Dedico este post a Naiara, que me enseñó a amar la música, y a Merl, que hoy cumple años.
En Logroño hay otra librería que me gusta, y no es Castroviejo. Se llama Quevedo, y en ella compro revistas de belleza y moda.
Está situada en frente del parque del Espolón, algo que empieza ya a sumarle magia al lugar: sobre todo en invierno, con los árboles desnudos. No tiene puertas, abre al mediodía y es un espacio diáfano, sin barreras, lleno de luz.
Venden best sellers de categoría, bien escritos, como El haiku de las palabras perdidas, de Andrés Pascual, o Mientras ella sea clara, de Carlos Villar.
Estuve en la presentación de ambas novelas. A la primera, celebrada en el Riojafórum, me invitó el rector de mi universidad, y en el precioso acto repleto de reverberaciones japonesas me regalaron una grulla de papel pintado. A la segunda me invitó el propio autor: el centro cultural Ibercaja estaba repleto y las palabras flotaban en el aire hechizado.

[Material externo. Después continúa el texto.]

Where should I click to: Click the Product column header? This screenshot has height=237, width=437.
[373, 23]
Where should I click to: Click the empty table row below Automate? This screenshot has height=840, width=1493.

Lo que diferencia a una librería de un supermercado de libros, al menos uno de los síntomas, es la música. Entras en Castroviejo y te envuelve el jazz. En Quevedo también hay música, un tañido de campanas renacentistas que me hace cerrar los ojos para aspirar la melodía.
Le pregunto al librero si es Radio Clásica lo que suena. Él se sorprende. No a todo el mundo le gusta, me dice. Y me recuerdo años atrás, comentando que Mozart me aburría de muerte. Y cómo domesticaste mi corazón, diciéndome que un poeta no debía ignorar la belleza de la música clásica. Y cómo brillaban tus ojos, con indecible triunfo, la primera vez que yo cerré los míos para disfrutar de Mozart.